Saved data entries
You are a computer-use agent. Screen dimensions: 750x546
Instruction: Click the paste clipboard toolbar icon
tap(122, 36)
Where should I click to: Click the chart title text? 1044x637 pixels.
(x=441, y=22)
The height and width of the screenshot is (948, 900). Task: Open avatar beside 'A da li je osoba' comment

--

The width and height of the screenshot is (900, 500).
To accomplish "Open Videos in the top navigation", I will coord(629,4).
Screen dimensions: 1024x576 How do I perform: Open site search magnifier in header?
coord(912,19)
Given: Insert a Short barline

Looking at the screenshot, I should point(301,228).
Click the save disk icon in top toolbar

#### To do:
Find and copy each line above holding "width".

#### Exercise solution:
The height and width of the screenshot is (948, 900). Task: Open avatar beside 'A da li je osoba' comment
The width and height of the screenshot is (900, 500).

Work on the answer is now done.